TASK DETAILS:
Without including any pictures, write out the listing below exactly.

RAW DATA:
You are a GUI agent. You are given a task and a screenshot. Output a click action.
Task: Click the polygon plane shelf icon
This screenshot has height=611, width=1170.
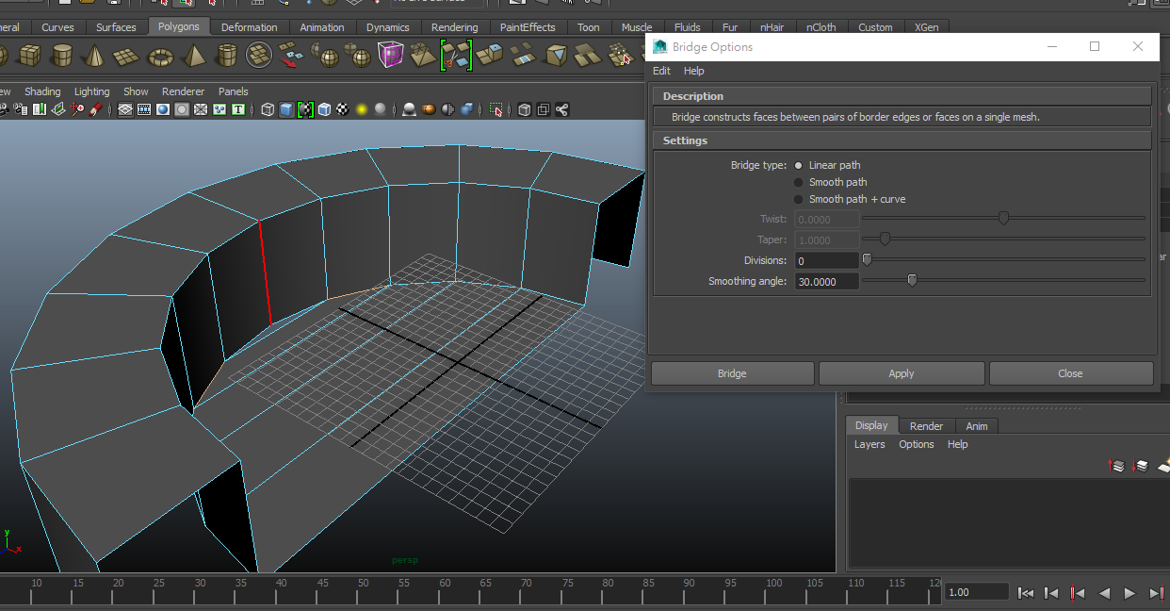pos(127,55)
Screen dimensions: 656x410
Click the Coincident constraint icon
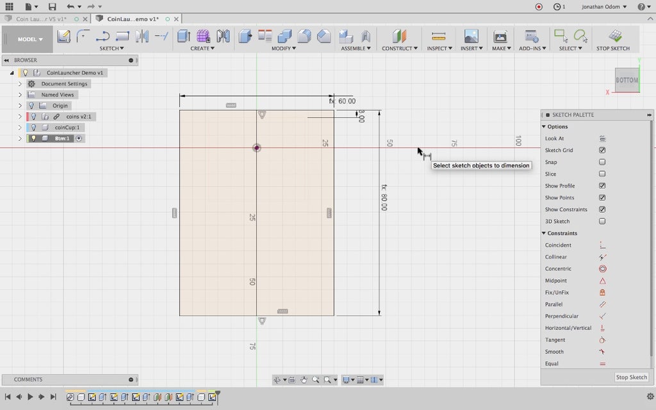(602, 245)
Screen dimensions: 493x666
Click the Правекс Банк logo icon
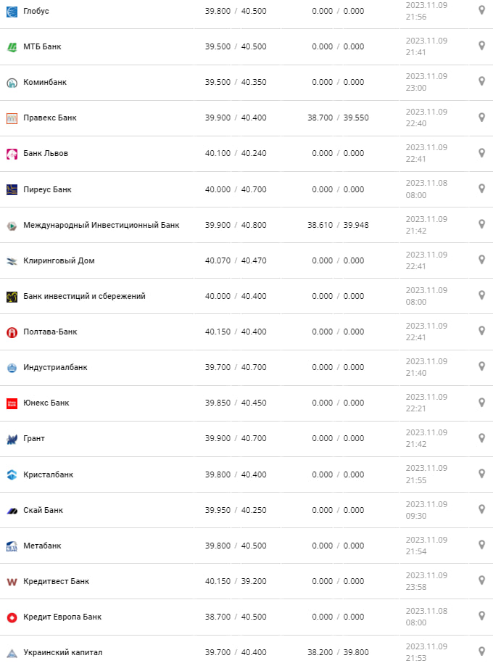click(x=12, y=118)
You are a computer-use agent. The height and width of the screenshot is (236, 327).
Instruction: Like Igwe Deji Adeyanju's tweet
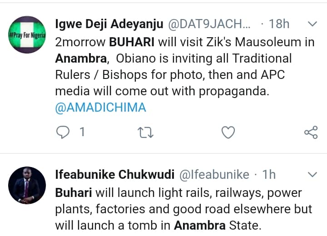click(228, 133)
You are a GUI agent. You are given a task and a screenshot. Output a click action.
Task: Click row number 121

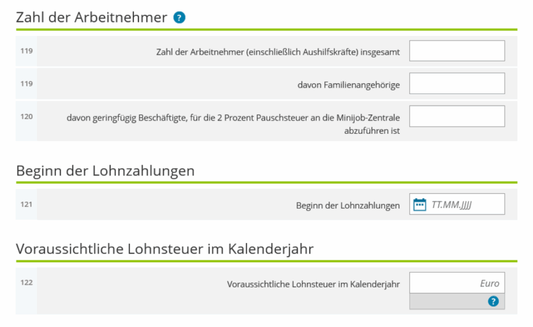click(27, 204)
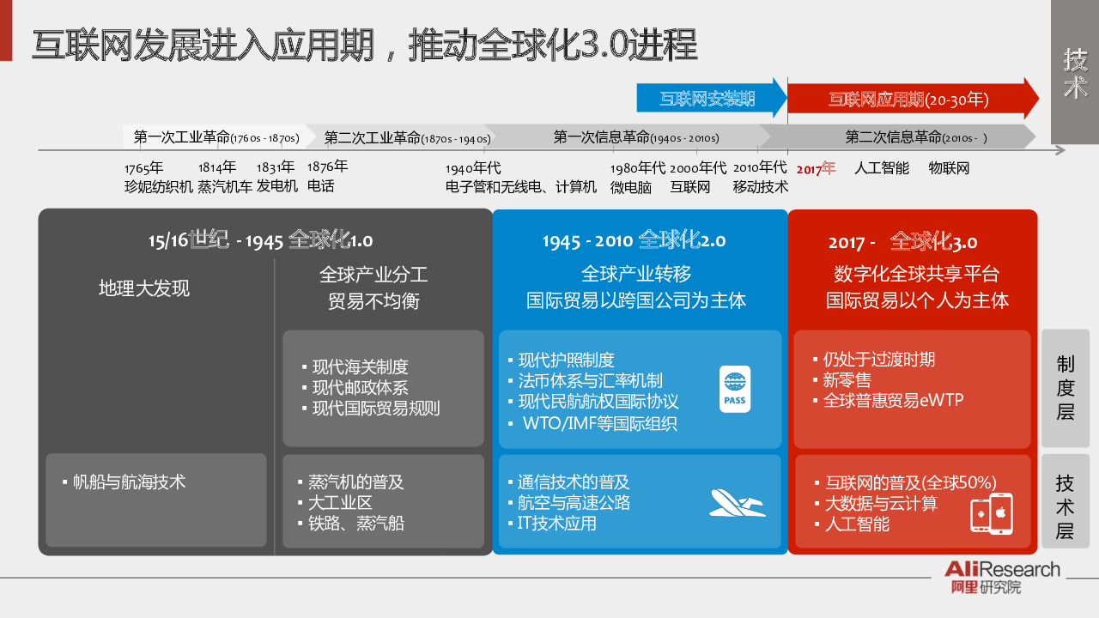
Task: Click the 1765年 珍妮纺织机 timeline entry
Action: [158, 177]
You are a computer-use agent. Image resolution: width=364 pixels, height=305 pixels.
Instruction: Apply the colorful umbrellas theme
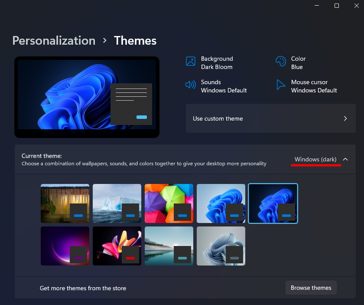[x=169, y=203]
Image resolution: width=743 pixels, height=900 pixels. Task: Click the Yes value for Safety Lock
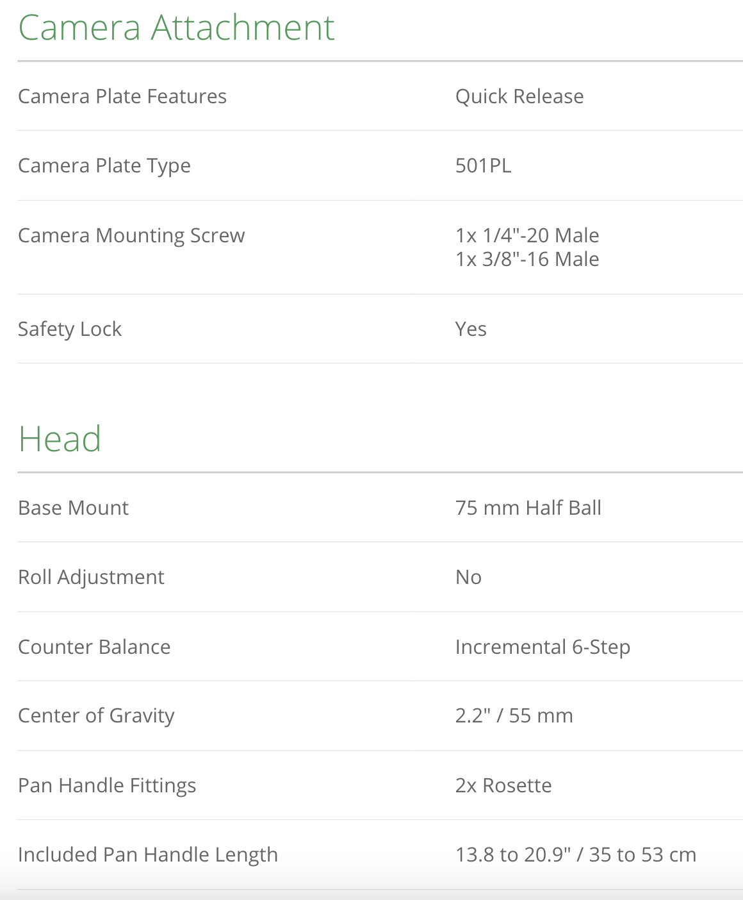[471, 329]
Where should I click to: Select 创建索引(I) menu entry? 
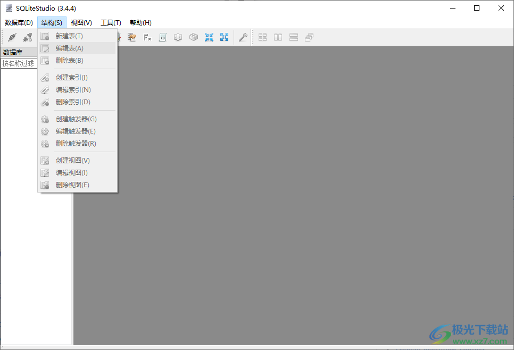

ANSWER BELOW:
You are a GUI agent. You are given a task and a screenshot. Output a click action.
Task: Click the polygon plane shelf icon
This screenshot has height=611, width=1170.
pos(127,55)
Screen dimensions: 656x410
Click the Coincident constraint icon
(602, 245)
Screen dimensions: 493x666
Click the Правекс Банк logo icon
click(x=12, y=118)
You are a computer-use agent. The height and width of the screenshot is (236, 327).
Instruction: Like Igwe Deji Adeyanju's tweet
click(228, 133)
You are a GUI agent. You are given a task and a screenshot. Output a click action.
Task: Click row number 121

click(27, 204)
Task: Click the 1765年 珍妮纺织机 timeline entry
Action: [158, 177]
You are a computer-use agent. Image resolution: width=364 pixels, height=305 pixels.
Instruction: Apply the colorful umbrellas theme
[x=169, y=203]
Image resolution: width=743 pixels, height=900 pixels. Task: Click the Yes value for Safety Lock
[471, 329]
Where should I click to: Select 创建索引(I) menu entry? 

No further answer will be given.